Given request:
In the mailing list message on Unicode strings, what does Mathias Gaunard say other encodings can still be used for?

** BEGIN Source excerpt **

From: Jeremy Maitin-Shepard (jbms_at_[hidden])
Date: 2007-06-19 14:30:19
Mathias Gaunard <mathias.gaunard_at_[hidden]> writes:
> Jeremy Maitin-Shepard wrote:
>> It occurs to me that perhaps it is not unreasonable after all to
>> restrict the library to supporting Unicode encodings for in-memory
>> character representation.
> I personally believe Unicode (not only the character set, but also its
> collations and algorithms) is the only viable way to represent
> characters, and thus should be the way strings work with. (get out evil
> locales and other stuff!)
> Of course, various encodings can still be used for serialization.

** END Source excerpt **
** BEGIN Extracted material **

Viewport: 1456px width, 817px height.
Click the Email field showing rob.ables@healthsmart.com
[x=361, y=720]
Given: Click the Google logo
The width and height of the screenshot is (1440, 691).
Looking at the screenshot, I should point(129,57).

** END Extracted material **
** BEGIN Extracted material **

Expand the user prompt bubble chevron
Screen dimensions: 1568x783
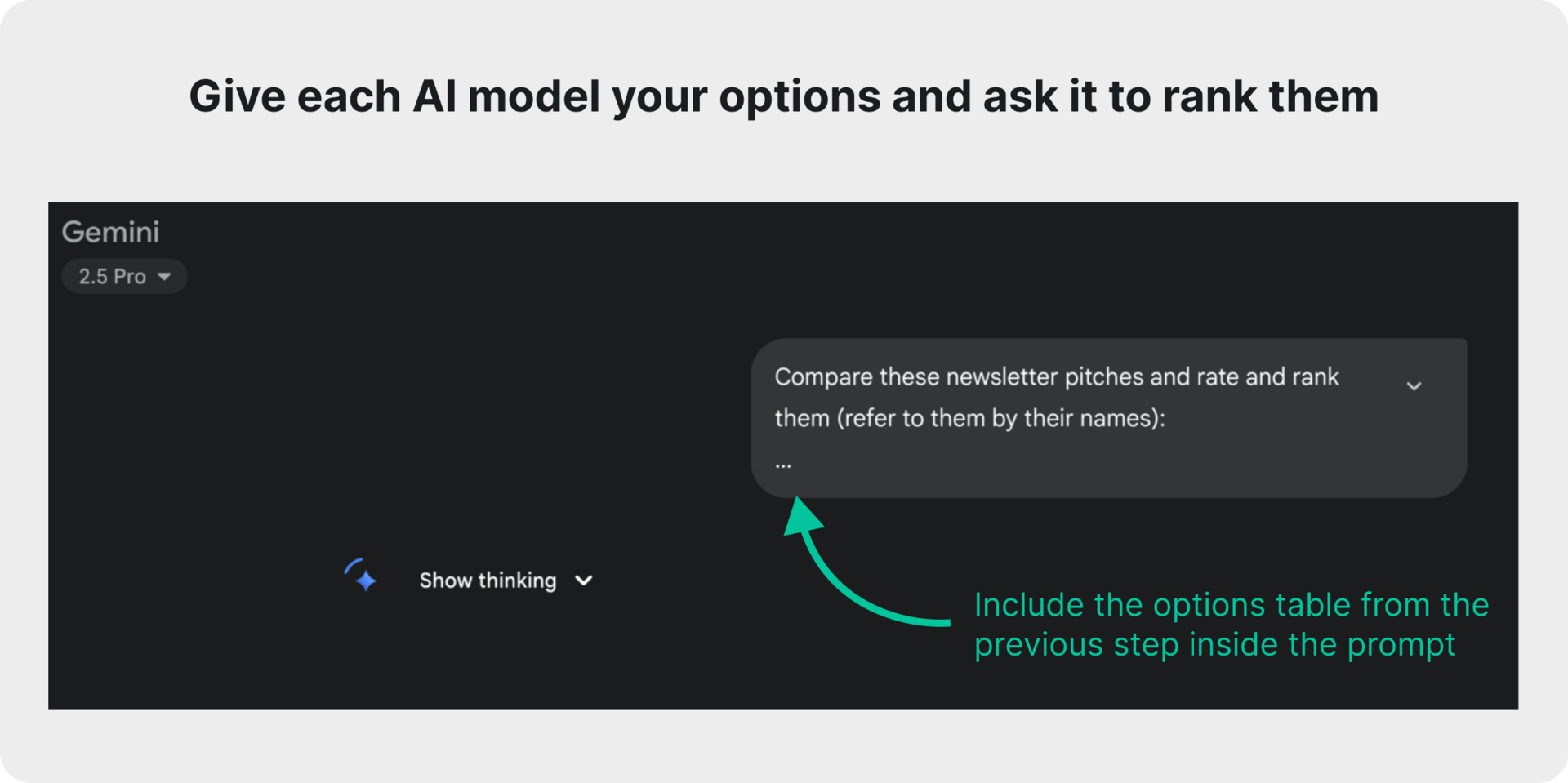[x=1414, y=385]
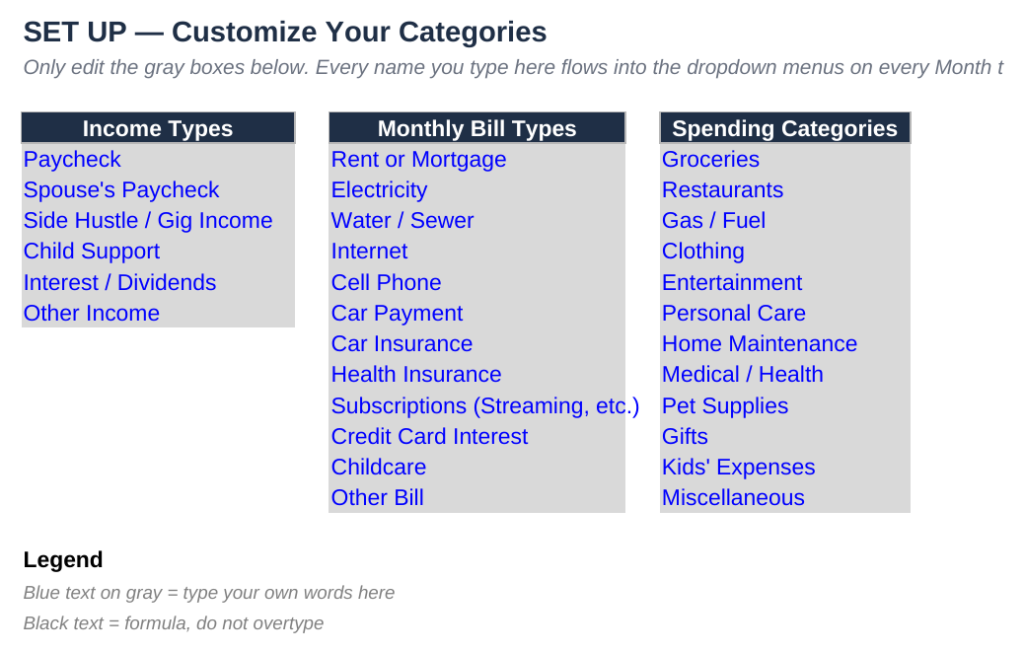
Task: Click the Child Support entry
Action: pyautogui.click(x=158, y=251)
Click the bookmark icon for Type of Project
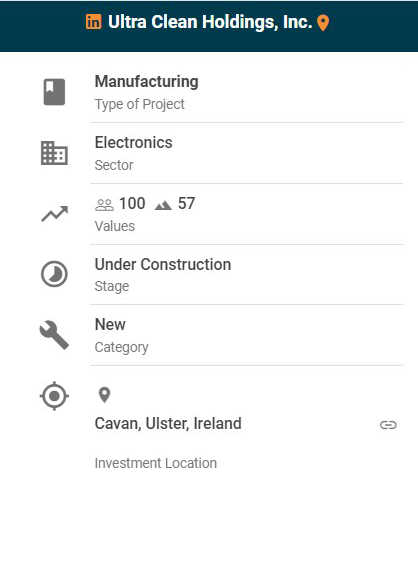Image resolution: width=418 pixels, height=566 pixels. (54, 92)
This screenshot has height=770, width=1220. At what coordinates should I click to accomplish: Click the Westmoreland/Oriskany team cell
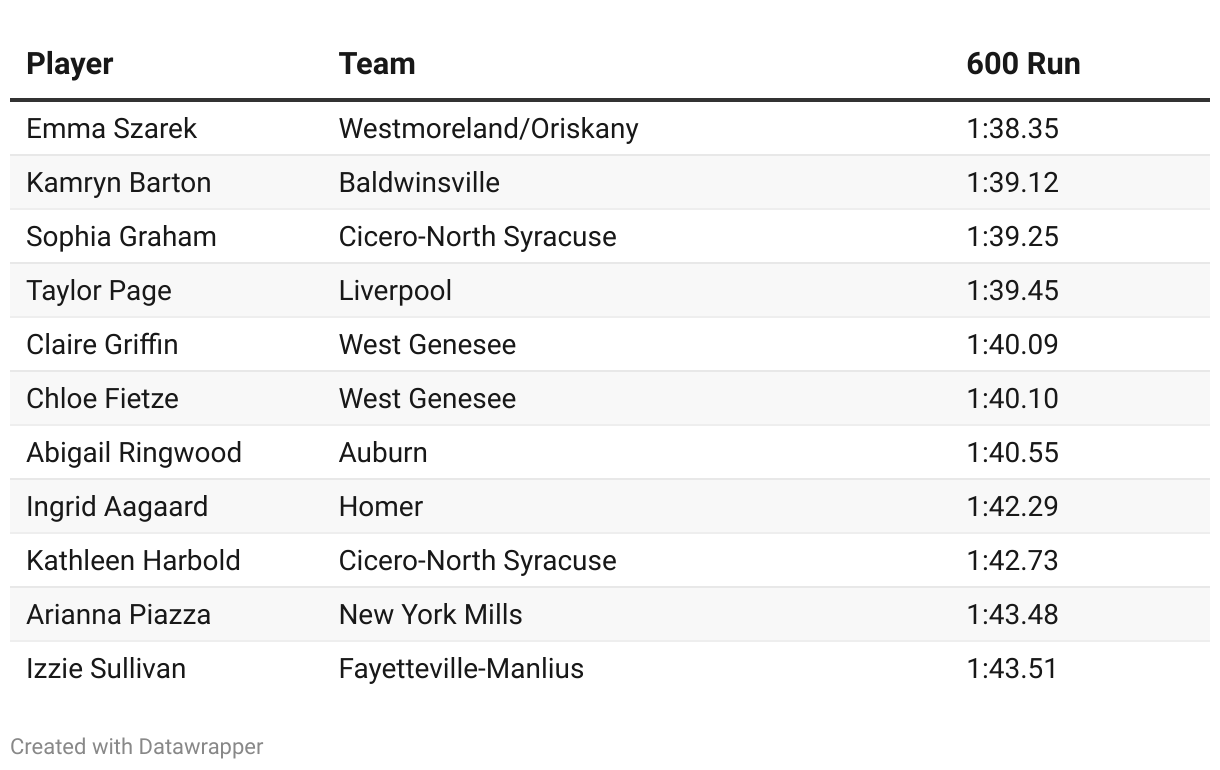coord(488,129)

** END Extracted material **

Completed exercise:
Serialization.